- Born: Kenneth Cooper Pitt 10 November 1922 Uxbridge, Middlesex, England
- Died: 25 February 2019 (aged 96) Hertfordshire, England
- Occupations: Talent manager, publicist
- Known for: Manager of David Bowie, c.1965-1970

= Kenneth Pitt =

British talent manager and publicist (1922–2019)

Kenneth Cooper Pitt (10 November 1922 - 25 February 2019) was a British publicist and talent manager, who managed the career of musicians including David Bowie in the late 1960s.

==Biography==
Pitt was born in Uxbridge, Middlesex. In the 1950s, he was responsible for publicising American musicians and bands touring the UK, including Frank Sinatra, Duke Ellington, and Jerry Lee Lewis. His first venture into management was with Romani street singer Danny Purches, but he had more success in the early 1960s with the band Manfred Mann, whom he persuaded to record the Barry and Greenwich song "Do Wah Diddy Diddy". He also managed singer Crispian St. Peters and American group Goldie and the Gingerbreads.

In 1965, Pitt was approached by Ralph Horton with a view to co-managing singer David Jones, who had yet to change his name to David Bowie. Pitt agreed, and in early 1967 became Bowie's sole manager. Pitt ensured that Bowie recorded a wide range of music at that time, and on one occasion, after returning from a trip to the US, introduced Bowie to the debut album by the Velvet Underground. At the same time, he sought to find Bowie work in theatre and films, produced Bowie's promotional film Love You till Tuesday, and ensured that Bowie took part in two European song festivals, in Malta and Italy.

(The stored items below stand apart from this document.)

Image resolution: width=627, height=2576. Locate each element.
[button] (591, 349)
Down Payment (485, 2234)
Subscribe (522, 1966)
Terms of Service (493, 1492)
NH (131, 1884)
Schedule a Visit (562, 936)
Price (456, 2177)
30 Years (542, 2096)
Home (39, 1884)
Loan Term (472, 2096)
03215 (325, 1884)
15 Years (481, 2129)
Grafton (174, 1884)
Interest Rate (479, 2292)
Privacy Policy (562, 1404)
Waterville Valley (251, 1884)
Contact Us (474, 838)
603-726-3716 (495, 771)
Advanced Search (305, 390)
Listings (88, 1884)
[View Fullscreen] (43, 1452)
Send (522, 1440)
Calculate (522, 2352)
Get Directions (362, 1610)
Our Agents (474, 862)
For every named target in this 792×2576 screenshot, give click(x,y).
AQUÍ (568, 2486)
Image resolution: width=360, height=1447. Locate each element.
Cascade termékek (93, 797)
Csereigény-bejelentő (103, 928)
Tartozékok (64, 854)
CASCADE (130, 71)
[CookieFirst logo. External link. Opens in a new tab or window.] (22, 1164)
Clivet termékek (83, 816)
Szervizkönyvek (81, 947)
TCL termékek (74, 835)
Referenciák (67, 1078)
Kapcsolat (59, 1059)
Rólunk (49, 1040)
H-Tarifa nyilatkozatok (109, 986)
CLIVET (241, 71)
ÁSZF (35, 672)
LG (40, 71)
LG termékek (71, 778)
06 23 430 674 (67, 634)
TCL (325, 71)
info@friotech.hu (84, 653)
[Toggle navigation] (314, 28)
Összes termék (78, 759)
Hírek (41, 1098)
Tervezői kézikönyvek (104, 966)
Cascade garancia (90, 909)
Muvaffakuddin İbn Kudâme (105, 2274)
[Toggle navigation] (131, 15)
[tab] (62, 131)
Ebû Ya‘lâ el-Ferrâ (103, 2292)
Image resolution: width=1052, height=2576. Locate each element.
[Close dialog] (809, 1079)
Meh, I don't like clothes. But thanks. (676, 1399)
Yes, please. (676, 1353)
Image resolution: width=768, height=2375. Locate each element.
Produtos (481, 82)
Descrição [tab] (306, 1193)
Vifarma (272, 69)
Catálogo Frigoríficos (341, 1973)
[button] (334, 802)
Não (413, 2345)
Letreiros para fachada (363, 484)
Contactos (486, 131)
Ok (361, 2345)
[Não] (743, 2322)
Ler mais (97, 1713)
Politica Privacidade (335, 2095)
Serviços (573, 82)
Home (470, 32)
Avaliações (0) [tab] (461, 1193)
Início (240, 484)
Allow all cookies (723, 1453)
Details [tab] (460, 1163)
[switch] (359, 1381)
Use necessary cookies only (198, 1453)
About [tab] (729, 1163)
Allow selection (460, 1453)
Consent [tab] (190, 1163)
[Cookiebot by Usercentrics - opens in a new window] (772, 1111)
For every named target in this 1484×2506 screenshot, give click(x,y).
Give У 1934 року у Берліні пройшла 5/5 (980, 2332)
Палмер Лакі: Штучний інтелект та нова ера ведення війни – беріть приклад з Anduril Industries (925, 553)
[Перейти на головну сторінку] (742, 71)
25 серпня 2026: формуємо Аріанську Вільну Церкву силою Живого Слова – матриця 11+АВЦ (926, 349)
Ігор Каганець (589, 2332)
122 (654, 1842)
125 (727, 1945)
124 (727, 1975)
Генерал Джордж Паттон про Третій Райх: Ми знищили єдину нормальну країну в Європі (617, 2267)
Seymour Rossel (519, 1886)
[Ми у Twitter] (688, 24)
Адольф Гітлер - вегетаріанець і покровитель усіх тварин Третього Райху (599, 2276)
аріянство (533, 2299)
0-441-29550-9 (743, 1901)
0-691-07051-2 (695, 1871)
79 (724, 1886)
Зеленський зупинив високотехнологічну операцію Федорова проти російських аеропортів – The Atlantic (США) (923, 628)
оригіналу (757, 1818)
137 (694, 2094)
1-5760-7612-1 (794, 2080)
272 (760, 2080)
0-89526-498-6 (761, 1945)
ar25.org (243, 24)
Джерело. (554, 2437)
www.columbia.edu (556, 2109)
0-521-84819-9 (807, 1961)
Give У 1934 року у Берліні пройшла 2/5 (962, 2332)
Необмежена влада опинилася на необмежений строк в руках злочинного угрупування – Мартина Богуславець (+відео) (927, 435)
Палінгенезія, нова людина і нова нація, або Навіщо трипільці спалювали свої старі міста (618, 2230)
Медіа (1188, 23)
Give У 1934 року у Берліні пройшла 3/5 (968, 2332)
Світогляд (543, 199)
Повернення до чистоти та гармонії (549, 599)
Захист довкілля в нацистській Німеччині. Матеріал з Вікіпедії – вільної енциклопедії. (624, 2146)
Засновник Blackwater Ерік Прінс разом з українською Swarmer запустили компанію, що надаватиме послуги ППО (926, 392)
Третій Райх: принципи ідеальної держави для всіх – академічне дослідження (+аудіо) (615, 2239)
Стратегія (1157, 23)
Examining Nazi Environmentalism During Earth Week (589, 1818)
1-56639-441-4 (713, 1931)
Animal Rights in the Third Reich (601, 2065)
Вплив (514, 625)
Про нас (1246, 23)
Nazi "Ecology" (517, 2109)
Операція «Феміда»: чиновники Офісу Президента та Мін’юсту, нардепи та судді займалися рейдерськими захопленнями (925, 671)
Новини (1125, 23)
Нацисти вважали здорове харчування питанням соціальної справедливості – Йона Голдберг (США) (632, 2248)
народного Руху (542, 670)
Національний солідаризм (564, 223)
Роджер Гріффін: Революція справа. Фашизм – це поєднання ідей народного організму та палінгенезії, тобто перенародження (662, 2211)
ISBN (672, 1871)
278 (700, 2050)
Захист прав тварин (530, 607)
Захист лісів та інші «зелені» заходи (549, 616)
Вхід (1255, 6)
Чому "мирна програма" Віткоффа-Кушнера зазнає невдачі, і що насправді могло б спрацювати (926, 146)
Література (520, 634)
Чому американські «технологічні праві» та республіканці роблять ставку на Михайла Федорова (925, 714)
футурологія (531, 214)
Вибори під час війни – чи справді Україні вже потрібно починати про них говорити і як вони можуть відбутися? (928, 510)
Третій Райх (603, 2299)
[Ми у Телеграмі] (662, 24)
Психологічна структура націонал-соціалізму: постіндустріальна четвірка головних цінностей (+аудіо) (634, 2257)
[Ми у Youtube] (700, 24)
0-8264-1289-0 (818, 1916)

Pitt managed Bowie at the time of his first hit, "Space Oddity" in 1969, but Bowie sacked him soon afterwards in favour of Tony DeFries.

Pitt gave up artist management at that time, remaining as a consultant to acts touring in the UK. He published a book, Bowie: The Pitt Report, in 1985.

Kenneth Pitt died at his home in Hertfordshire, England, on 25 February 2019, aged 96.